Pharmacokinetic alterations in poloxamer 407-induced hyperlipidemic rats

Abstract

1. Plasma lipid profile abnormalities in hyperlipidemia can potentially alter the pharmacokinetics of a drug in a complex manner. To evaluate these pharmacokinetic alterations in hyperlipidemia and to determine the underlying mechanism(s), poloxamer 407-induced hyperlipidemic rats (HL rats), a well-established animal model of hyperlipidemia have been used. 2. In this review, we summarize findings on the pathophysiological and gene expression changes in drug-metabolizing enzymes and transporters in HL rats. We discuss pharmacokinetic changes in drugs metabolized primarily via hepatic cytochrome P450 (CYPs) in terms of alterations in hepatic intrinsic clearance (CL^'_int), free fraction in plasma (f_u) and hepatic blood flow rate (Q_H), depending on the hepatic excretion ratio, as well as drugs eliminated primarily by mechanisms other than hepatic CYPs. 3. For lipoprotein-bound drugs, increased binding to lipoproteins resulted in lower f_u values and volumes of distribution, with some exceptions.
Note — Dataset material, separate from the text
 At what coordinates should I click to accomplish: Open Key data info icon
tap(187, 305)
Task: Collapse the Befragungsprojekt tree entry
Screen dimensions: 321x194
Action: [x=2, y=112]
Generally, slower non-renal clearance (or total body clearance) of drugs that are substrates of hepatic CYP3A and CYP2C is well explained by the following factors: alterations in CL^'_int (due to down-regulation of hepatic CYPs), decreased f_u and/or possible decreased Q_H. 4. These consistent findings across studies in HL rats suggest more studies are needed at the clinical level for optimal pharmacotherapies for hyperlipidemia.

Keywords: Pharmacokinetics; drug-metabolizing enzymes; hyperlipidemic rats; protein binding; transporters.